It was an R-rated flick, which meant we had to duck the usher. Successfully completing that task (we were professionals by that point), we settled into our seats; and minutes later I found myself journeying to a seemingly idyllic street named Elm, where a madman with knives for fingers would go on to butcher people who were, well, kinda just like me: young, confused, and overwhelmed with the junior high experience.

It was beautifully terrifying, and the threat at its center (while indeed mercurial and unlike anything we’d ever seen) laid its focused fingers on our collective zeitgeist with effective, and in a way comforting, skill. As terrifying as its villain may have been, equally as powerful was its resilient female protagonist, and my life was forever changed.

Twelve years later, after a steady diet of scares (which included Last House on the Left, The Serpent and the Rainbow, and The People Under the Stairs, among many others, prompted by this film) and a year before I entered the world of horror as a fledgling journalist at Universal Studios, my world was again forever changed by Scream.

At that time an underdog feature playing at the small Sunset 5 (I didn’t have to sneak in that time) in my then relatively new town of Hollywood, CA, the film (which made “meta” a thing) irrefutably reset the then-flagging genre. Like a punk rock band only we’d heard about, we immediately and collectively embraced the cinematic Woodsboro carnage with both vehement ferocity and unabashed love because it too was about, well, us. On the heels of local social unrest (the L.A. riots) and the 1995 Éric Borel massacre (a precursor to Columbine) and on the precipice of the internet and the advent of burgeoning cell phone tech (who’s actually on the other line?), the film smashed any lingering Rockwellian notions we’d held against a proverbial rock with such riveting intelligence, wit, and eerie prediction that we really didn’t know what’d hit us.

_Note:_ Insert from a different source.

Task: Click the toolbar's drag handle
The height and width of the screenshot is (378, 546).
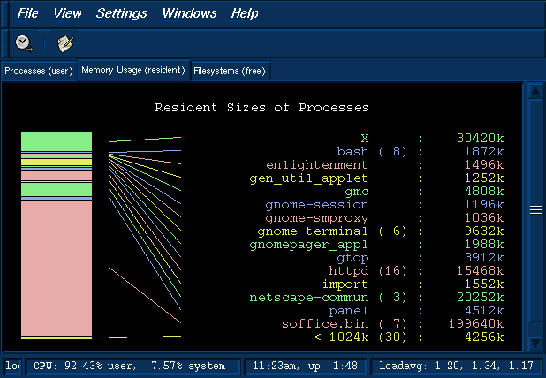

Oh, and yes, it did it all with another flawed, yet beautifully believable heroine.

I walked out of the theater elated. I was once again home.

As the years progressed, I would go on to have the surreal pleasure and honor to interview and converse with the director of these films: a man of immeasurable talent, intelligence, and soft-spoken grace, who possessed a keen understanding of story (and through that of how to frighten us like few others), and, in addition, a man who truly understood what it meant to be emphatically human.

As screenwriter Dan Madigan said to me last evening, “The prodigal sons of horror have lost a spiritual father,” and that’s exactly how I feel now, as if a family member has passed. Because, quite simply, he has.

Wes Craven, thank you for all you have given us and all that you have taught. We’ll try to make you proud.

I just can’t believe you are gone, though given your work, you never will be.

—- Sean Decker

Wes Craven

With the tragic passing of Wes Craven, literally everyone in the industry has been reeling and expressing love for the man and his work. Several people have been writing in to Dread Central to ask if it would be cool to post their thoughts. So this Farewell to Wes feature will be their opportunity to share their feelings and their thoughts with you, the horror community.

Some will be long, some will be short, but all are important and will be featured with love and caring. It’s our honor to be able to do this for the man who gave us so very much.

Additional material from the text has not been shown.